Pakistan: The Mask Of Politics – Analysis


By Ajit Kumar Singh*

With the United States exerting more pressure, there seems to be urgency among terrorist formations/individual leaders operating out of Pakistani soil to gain ‘political legitimacy’ to counter any further existential threat.

On September 30, 2014, Maulana Fazlur Rehman Khalil, founder of the Harkat-ul-Mujahideen (HuM) which operates in Indian Jammu & Kashmir, reportedly decided to form his own political party. Khalil was declared a “Specially Designated Global Terrorist” by the US on September 30, 2014.
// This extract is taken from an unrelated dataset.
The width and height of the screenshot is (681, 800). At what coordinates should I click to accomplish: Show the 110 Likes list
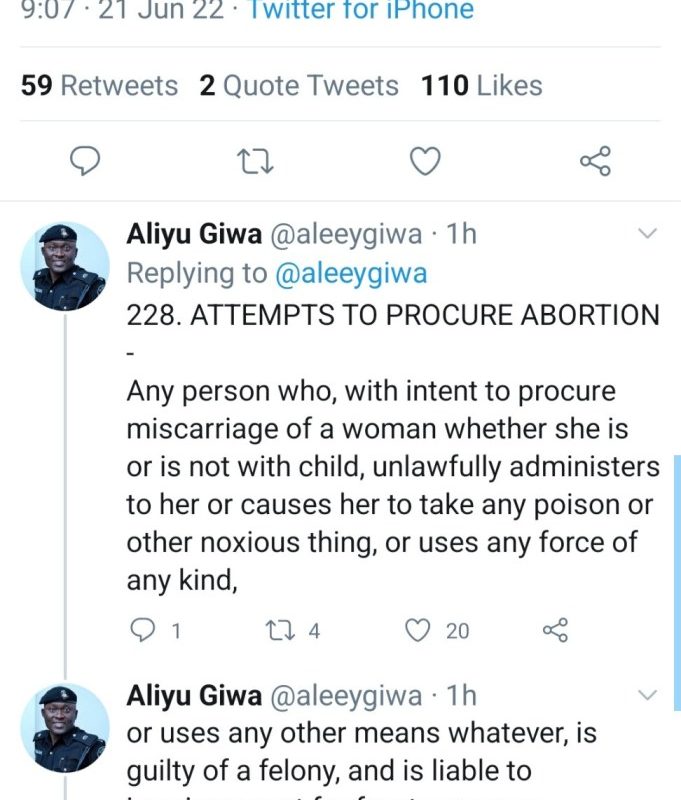(x=482, y=86)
Khalil confirmed this decision in an August 25, 2017, report:

Yes, I have been in touch with my colleagues and followers and we have even finalized a name for the party – Islah-e-Watan Party (IWP). For this purpose, the central Shura (executive committee) would soon meet to finalise details… We would like to condemn the derogatory statement made recently by US President (Donald) Trump. The US needs to know that Pakistan is neither Syria nor Iraq. If any step is taken against Pakistan, we would turn our lands into a graveyard for aggressive forces.”

Media reports quoted an unnamed source in the group as saying, “Maulana (Khalil) has taken a lead from Maulana Makki’s [Abdul Rehman Makki] decision to mainstream his (banned) outfit.” Abdul Rehman Makki is the second in command of Jamaat-ud-Dawa (JuD).

It is pertinent to recall here that Hafiz Muhammad Saeed, the ‘chief’ of JuD, the frontal organization of Lashkar-e-Taiba (LeT) and mastermind of the 2008 Mumbai terror attacks, launched his political party, Milli Muslim League (MML), on August 7, 2017.

Currently under ‘house arrest’ in Lahore, Saeed has ‘nominated’ Saifullah Khalid as the President of MML.

Saifullah Khalid, a religious scholar and longtime ‘official’ of the JuD, at the formal launch of the MML party in Islamabad, announced,

We have decided to make a new political party, so that Pakistan is made a real Islamic and welfare state. Once he [Saeed] is released we will seek his guidance and ask what role he wants in this political party. We demand an immediate release of Hafiz Saeed.
Tabish Qayoum, a JuD activist who will work as spokesman for MML, disclosed that JuD had filed registration papers for the new party with Pakistan’s election commission.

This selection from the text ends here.